Enfatizamos a importância de uma compreensão mais apurada da motricidade infantil aos profissionais que atuam na EI. Muito além do olhar biológico ou fisiológico, o movimento é uma forma expressiva e relevante para as crianças. “O corpo que corre e cresce é o mesmo que sente, conhece e se expressa” (MATTOS; NEIRA, 2006, p. 11). Assim, rompemos com a ideia que explica o movimento como resultado de estímulos neurais, para entendê-lo como portador de significados culturais. Sendo assim, cabe ao professor a organização das atividades pedagógicas para que ampliem o patrimônio cultural das crianças.

Os movimentos do corpo constituem uma linguagem que se constrói no processo histórico-cultural do meio onde a criança se encontra, sendo assim, tão importantes para o desenvolvimento físico-motor infantil. É preciso refletir e repensar uma prática que valorize o movimento corporal da criança como capacidade expressiva e intencional e não apenas como uma necessidade físico-motora (GARANHANI, 2006).

Devemos considerar sobre que tipo de criança e de infância a escola tem focado em seu cotidiano, é necessário compreender o que é ser criança

hoje. Arroyo (2012, p. 332) aponta que as necessidades sociais e culturais da infância contemporânea são marcadas cada vez mais pelo consumo de bens materiais e pelo acesso aos mais diversos tipos de mídia. A evolução da comunicação que facilitou a divulgação de brinquedos teve seu reflexo nas culturas infantis, ligando-os amplamente ao consumo e à mídia. A urbanização desenfreada das cidades, influenciou para que as crianças perdessem locais que antes eram exclusivos para a vivência de atividades lúdicas, como o quintal de casa, a rua, o jardim, as praças. Sendo assim, temos a escola como uma instituição importante para que o movimento, as brincadeiras e o lúdico sejam vivenciados pelas crianças.

É se movimentando que as crianças produzem sentido das situações observadas em seus cotidianos, experimentam diferentes formas de interpretar o que acontece em seus mundos. As crianças se apropriam em suas brincadeiras das narrativas as quais têm acesso, sejam da televisão, do computador, da história contada em casa, dos livros, entre outras coisas. É nesse momento que elas demonstram o quanto o contexto e as ofertas culturais são significações importantes na constituição de suas brincadeiras. Que quanto mais diversas as experiências, o contato com a natureza, as histórias, os lugares e a diversidade dos brinquedos, mais as crianças exercitam a imaginação, criando e atribuindo sentido à realidade da qual fazem parte. Que quanto mais sentido existir em suas vidas, mais ricos de sentidos serão seus movimentos (ARROYO, 2012, p. 345).

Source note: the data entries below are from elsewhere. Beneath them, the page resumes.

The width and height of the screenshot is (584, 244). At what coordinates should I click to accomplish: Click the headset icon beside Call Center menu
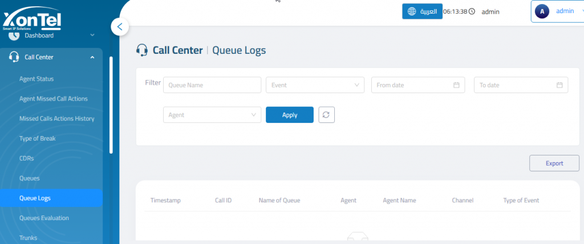pos(14,57)
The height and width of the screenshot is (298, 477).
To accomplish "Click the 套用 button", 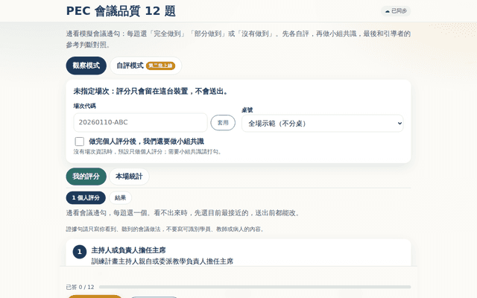I will coord(223,122).
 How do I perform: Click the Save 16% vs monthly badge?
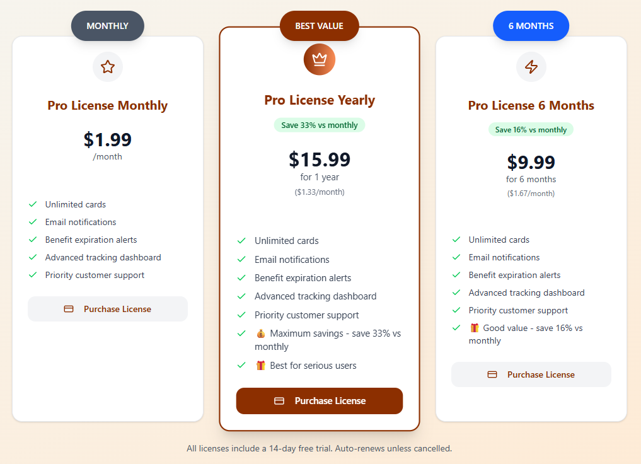[x=531, y=129]
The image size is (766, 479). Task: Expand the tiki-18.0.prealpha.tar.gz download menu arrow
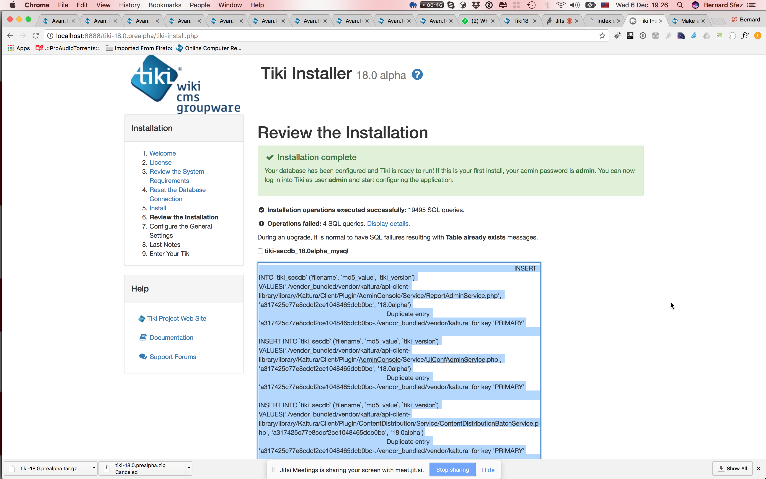point(94,468)
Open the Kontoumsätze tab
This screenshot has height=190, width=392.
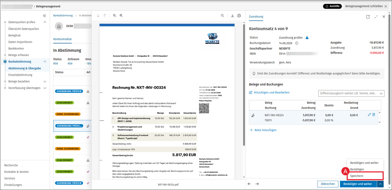(x=62, y=39)
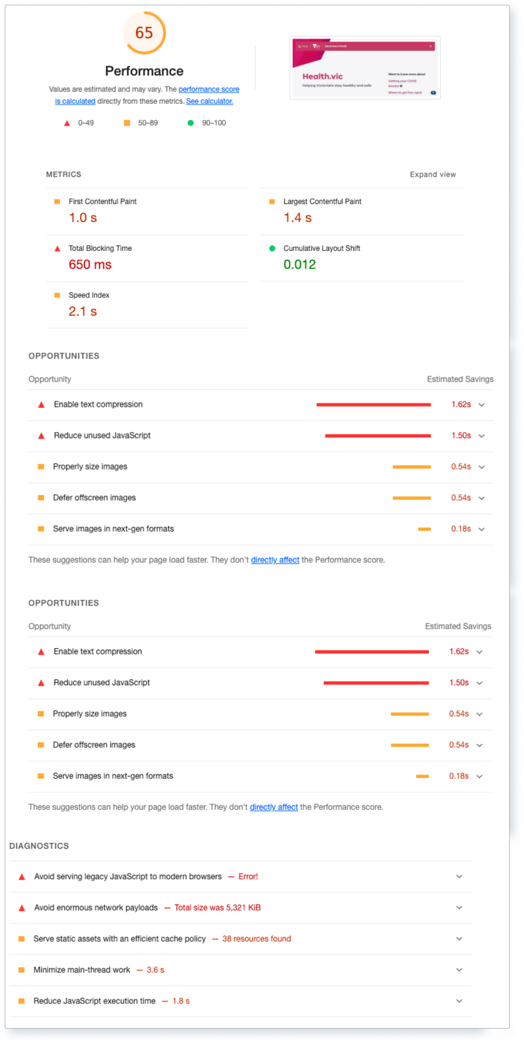
Task: Expand the Enable text compression opportunity
Action: pos(481,405)
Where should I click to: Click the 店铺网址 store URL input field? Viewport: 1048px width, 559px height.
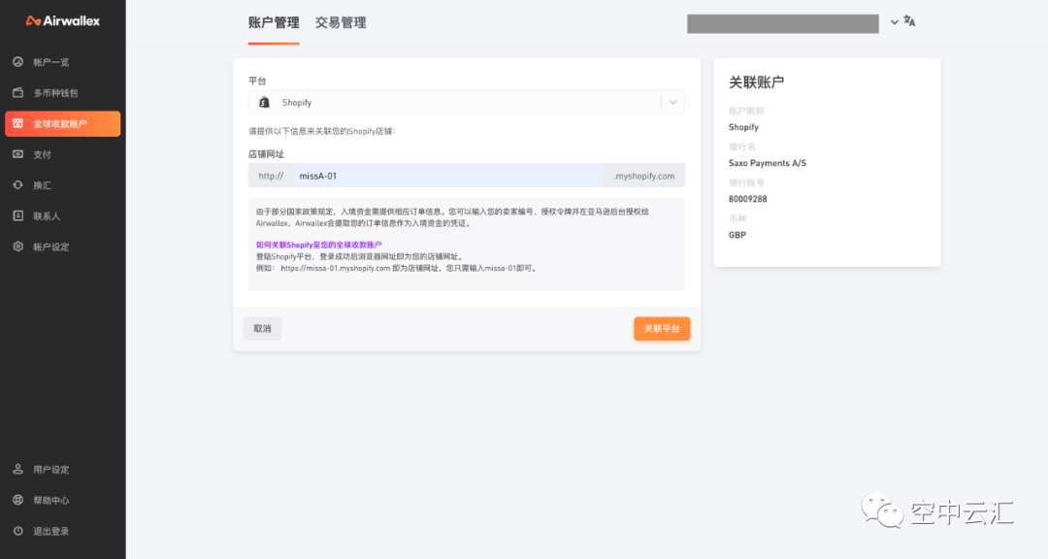pyautogui.click(x=446, y=176)
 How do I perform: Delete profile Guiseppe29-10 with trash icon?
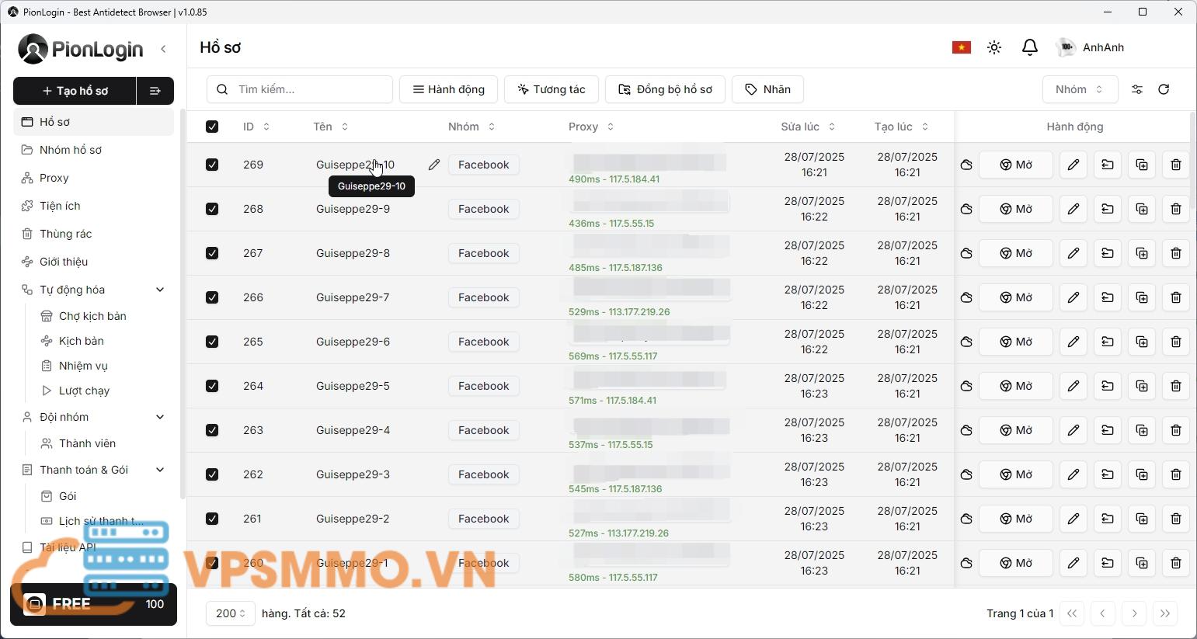click(1175, 165)
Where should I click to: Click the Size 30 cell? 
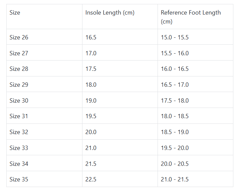coord(19,101)
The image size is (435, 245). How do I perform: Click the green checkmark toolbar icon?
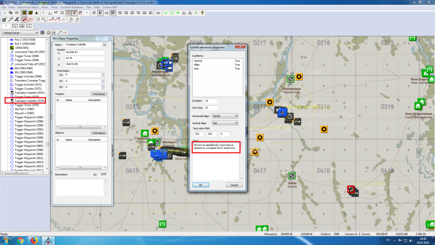tap(165, 13)
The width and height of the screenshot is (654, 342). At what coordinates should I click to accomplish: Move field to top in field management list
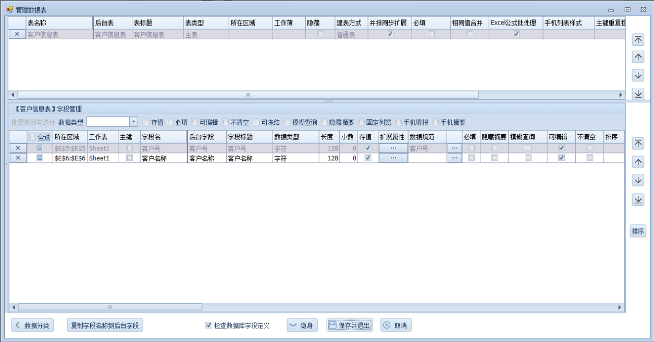click(638, 144)
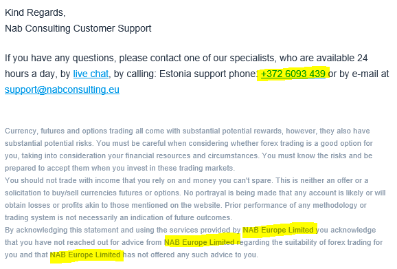Open the live chat link
The height and width of the screenshot is (269, 397).
tap(91, 74)
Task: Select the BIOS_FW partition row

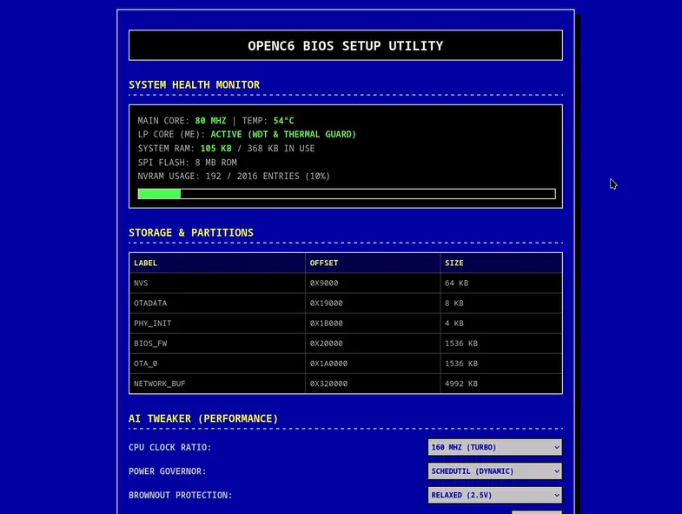Action: coord(346,344)
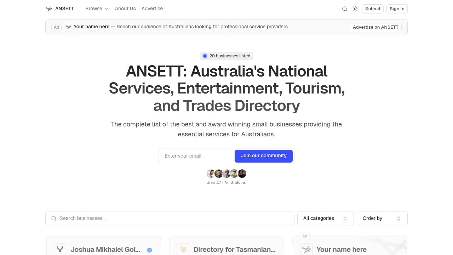Toggle light/dark theme with sun icon

[355, 9]
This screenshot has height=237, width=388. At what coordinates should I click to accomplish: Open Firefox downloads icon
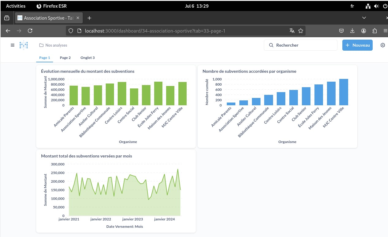pos(352,31)
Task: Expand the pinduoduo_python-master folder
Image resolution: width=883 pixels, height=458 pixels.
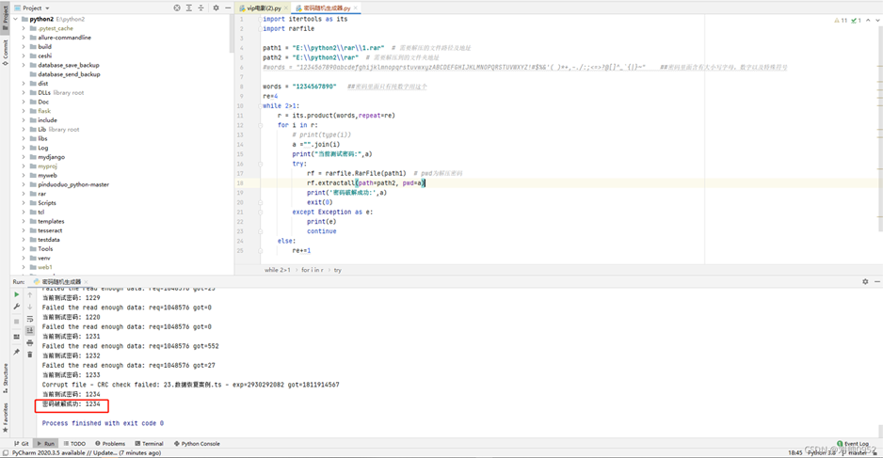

Neste sentido, os educadores devem estar atentos às contribuições de Gardner (1982 apud RIVOLTELLA, 2008) sobre o desenvolvimento da inteligência corpórea nas crianças, o qual traz à tona a importância de trabalhar os sentidos, a sensibilidade e de compreender o mundo vivido das crianças, das relações estabelecidas com a mídia e entendê-las como seres que atuam, refletem, questionam o seu mundo através do movimento (ARROYO, 2012).